A path leads through the woods, to a place where all of my children learned to splash, then wade, then paddle like mer-people.

This mama has walked this path alone, then carting a baby, then pregnant with a toddler in tow. The light begins to glimmer as we near the end of the path, then flashes off the water that greets us as we emerge from the trees.

There's a dance of glee when we are the first to arrive here, and have our pick of beach spots.

This boy stays in the water till he's wrinkled and shivering, going out where the water is deep enough for us to call, "Come back!" I thrill to see him taking to water, as he was a toddler who didn't want to splash or wade. Faith and patience brought us here, to a day where we have to coax him out of the water with watermelon.

The day before Violet was born, I walked these paths with my little son, showing him toads and the stools they sit on. Later in the day, I bared my belly to the sun and felt peace wash over me as I whispered a prayer for this new child that would soon join us.

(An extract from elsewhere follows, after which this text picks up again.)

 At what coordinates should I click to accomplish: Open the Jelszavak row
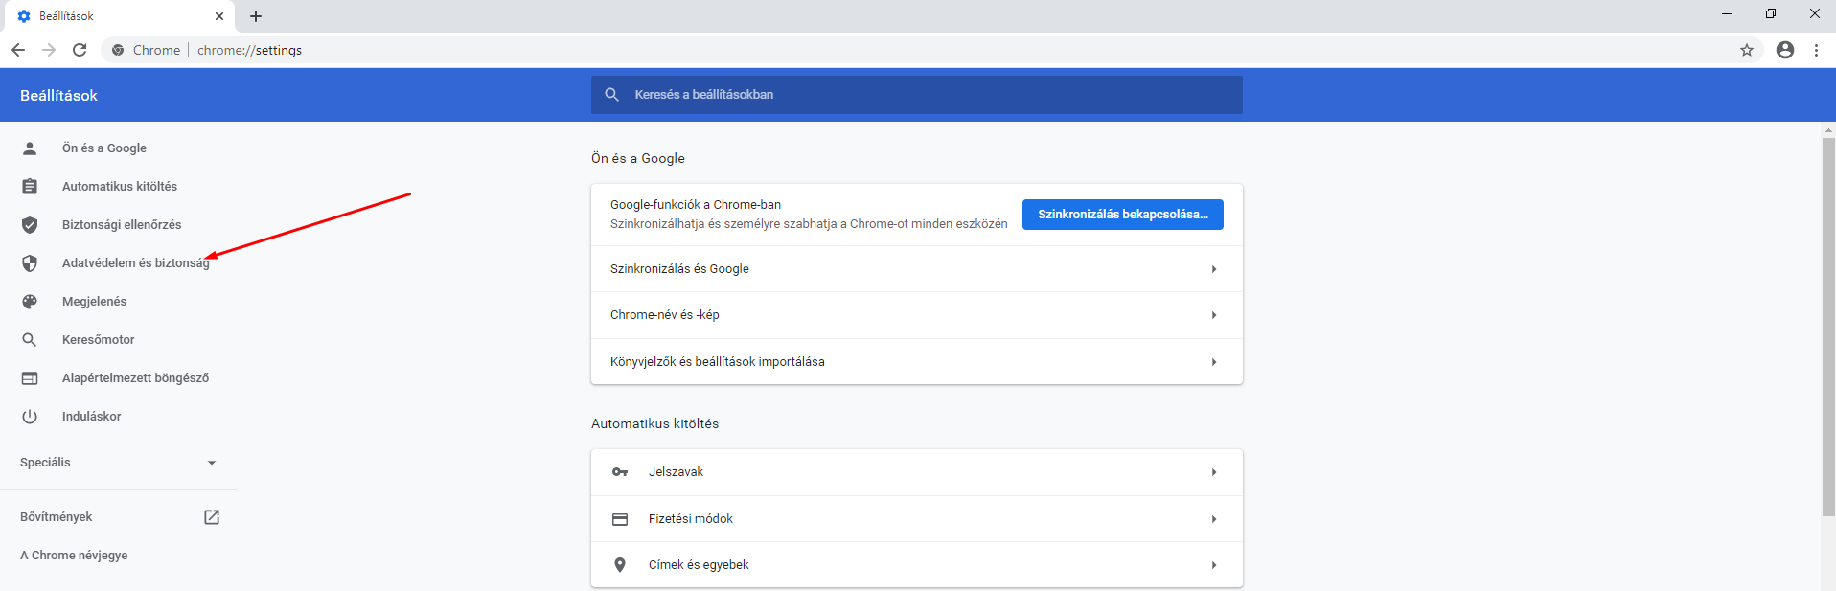(x=916, y=472)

Two weeks later, we returned with our newborn daughter, and my husband lost his wedding band when he shook the sand off the old quilt. Now, she's our little Nut Brown Maid, in and out of the water like a selkie.

Days at the beach aren't so busy these days, and I can get a bit of knitting done as everyone plays,

or naps.

At this place, there are no chores to be done, no phone ringing, and no toys to fight over. There are rocks to climb on, sand to build with, logs to float on, driftwood to improvise with. Friendships grow and are forged by sunlight and water.

These are the days they will remember. I remember every moment, too.